Gaurav Malhotra | If I were FM3 min read . Updated: 08 Jul 2014, 06:47 PM IST
Streamlining the licensing mechanism for the healthcare sector is critical, says Malhotra
Gaurav Malhotra, managing director and chief executive officer of Bourn Hall Clinic, which runs two hospitals specializing in infertility treatment in Gurgaon and Kerala, says, the goal of ‘health for all’ can be achieved through incentives for the private sector to train more medical professionals, single-window clearance for new hospitals, and wider health insurance coverage.
Bourn Hall Clinic is the Indian subsidiary of UK-based Bourn Hall International Group, and plans to expand to more cities in India.
Edited excerpts from an interview:
What are your expectations from the government for healthcare in the forthcoming budget?
With the new government in place, we are very optimistic about having a healthy economy. If we want to achieve “health for all", I think the government needs to play a very critical role. The first problem we have is that of resources. We don’t have adequate number of resources—nurses, doctors, paramedical staff. So the main challenge will be skill enhancement and ensuring adequate training at medical colleges that we have created. There has to be transparency in policy and incentives have to be given to the private sector so that they can invest aggressively in education (of medical professionals) and making sure there are enough resources to take care of the growing need of the sector.
The second big challenge is in setting up big tertiary care hospitals. We have been told there is enough land bank to offer. So, getting enough land at an affordable cost is crucial for viability of health projects. This way, the private sector can also pass on the accrued benefits to the patients.
The third critical area is streamlining the licensing mechanism for the sector. There is a ‘Licensing Raj’ culture going on, which needs to end and the government must ensure a single-window clearance structure. At present, more than 150 licences—including those from the health, fire and pollution department—are required to start a hospital. The single-window clearance should also operate in a time-bound manner. The healthcare sector can achieve a transformation if the government can focus on these issues.
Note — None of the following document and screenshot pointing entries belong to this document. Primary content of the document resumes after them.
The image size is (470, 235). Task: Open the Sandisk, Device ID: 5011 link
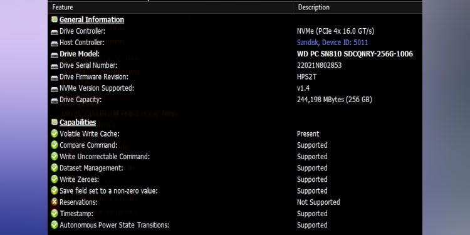[332, 43]
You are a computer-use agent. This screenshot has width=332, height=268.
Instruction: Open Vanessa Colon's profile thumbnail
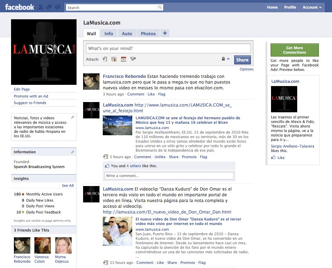[x=42, y=245]
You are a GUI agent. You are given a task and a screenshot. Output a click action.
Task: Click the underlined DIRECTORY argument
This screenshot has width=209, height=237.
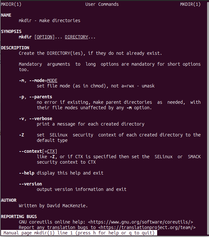click(76, 37)
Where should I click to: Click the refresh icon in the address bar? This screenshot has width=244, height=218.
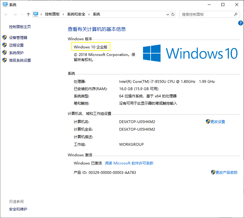coord(173,14)
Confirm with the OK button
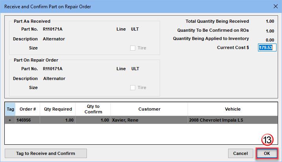 (267, 153)
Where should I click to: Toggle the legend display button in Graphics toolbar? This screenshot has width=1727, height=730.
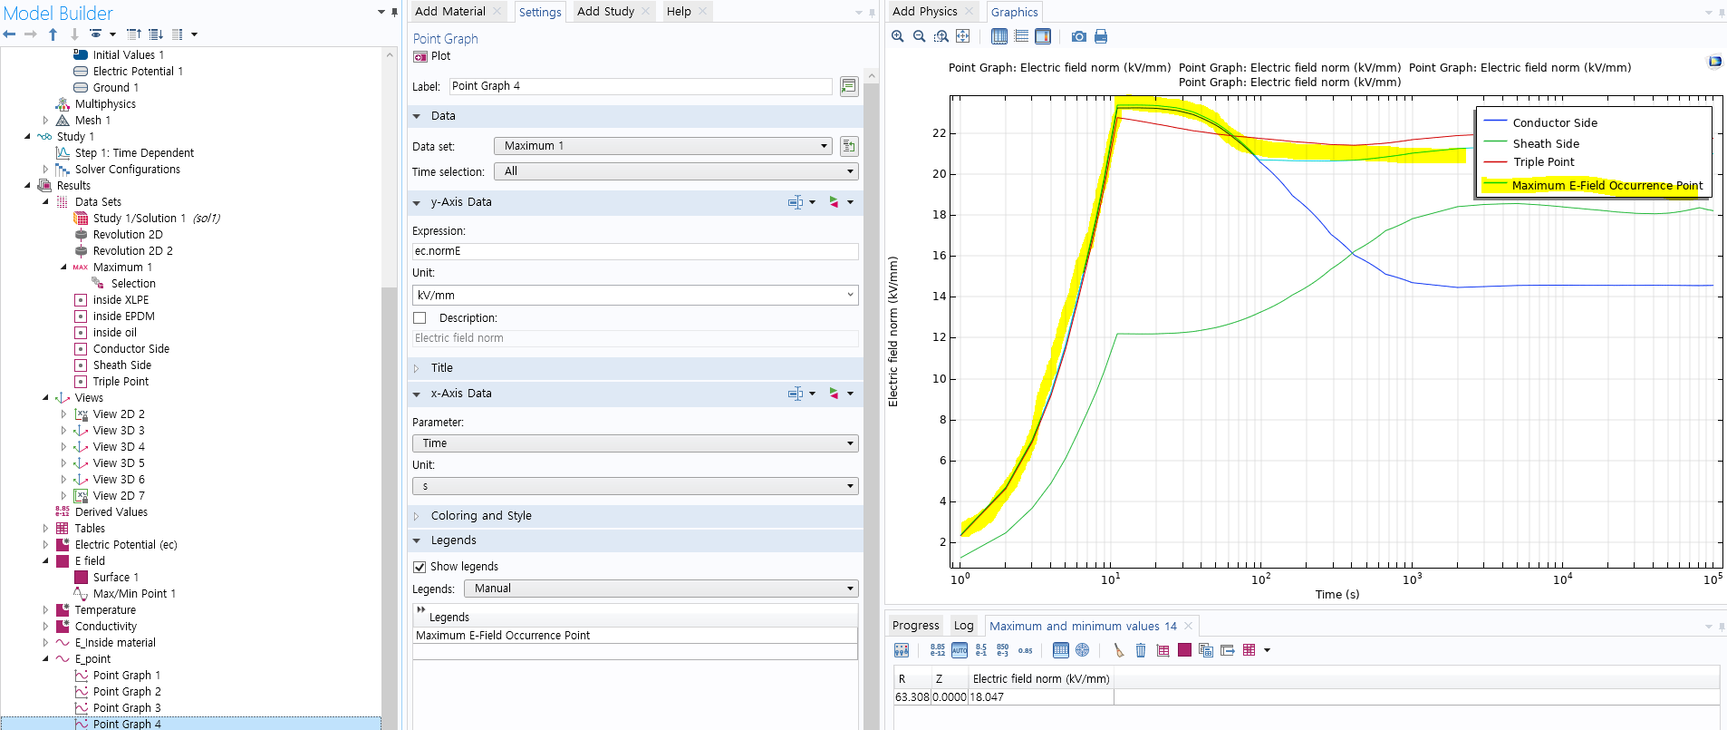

What are the lessons from the earlier budgets? There is a perception that healthcare has never been much in focus so far.
If we need to achieve health for all, there has to be a healthy balance between the government and private players. The earlier government suffered from a complete policy paralysis—neither was it hand-holding the private sector, nor was it putting processes of excellence in the government sector. To give you an example, 50% of the beds in government hospitals are non-functional. So, if we can put proper governance in place in the healthcare sector and make these beds functional, ensure doctors at the hospitals at an appropriate time, strengthen our primary healthcare in the government machinery—then that will go a long way in providing healthcare to a majority of society.
Secondly, the government must offer incentives that are meaningful to the private sector. For example, we were given incentives to open hospitals in small towns. Now, other basic infrastructure is not made available in such areas; the clarity among the statutory bodies for implementing the incentive policy is not there. So the government needs to create the whole infrastructure rather than asking us to spread healthcare in remote geographies. Plus, there are many urban poor living in metropolitan towns who are living in a much worse condition than those living in small towns because they are exposed to a larger number of diseases and they have nowhere to go. So the same consideration for the urban poor will also make a lot of sense.
If your expectations are fulfilled in this budget, where do you see the sector going? What is its growth potential?
Healthcare is at a point of inflection. Currently, we have estimated the sector at $75 billion and this is estimated to grow to $240 billion by 2020 and $480 billion by 2025. And all these expectations are based on the assumption that our insurance penetration is between 25-30%. If our insurance penetration is increased and it becomes close to 35-40% of our population, then sky is the limit. So, one important initiative that the government can take is to provide health insurance cover to a larger section of the society. This can be done by having proper schemes, right implementation and appropriate checks and balances. If we can bring in a larger population into the health insurance ecosystem, that would itself transform the healthcare sector of the country.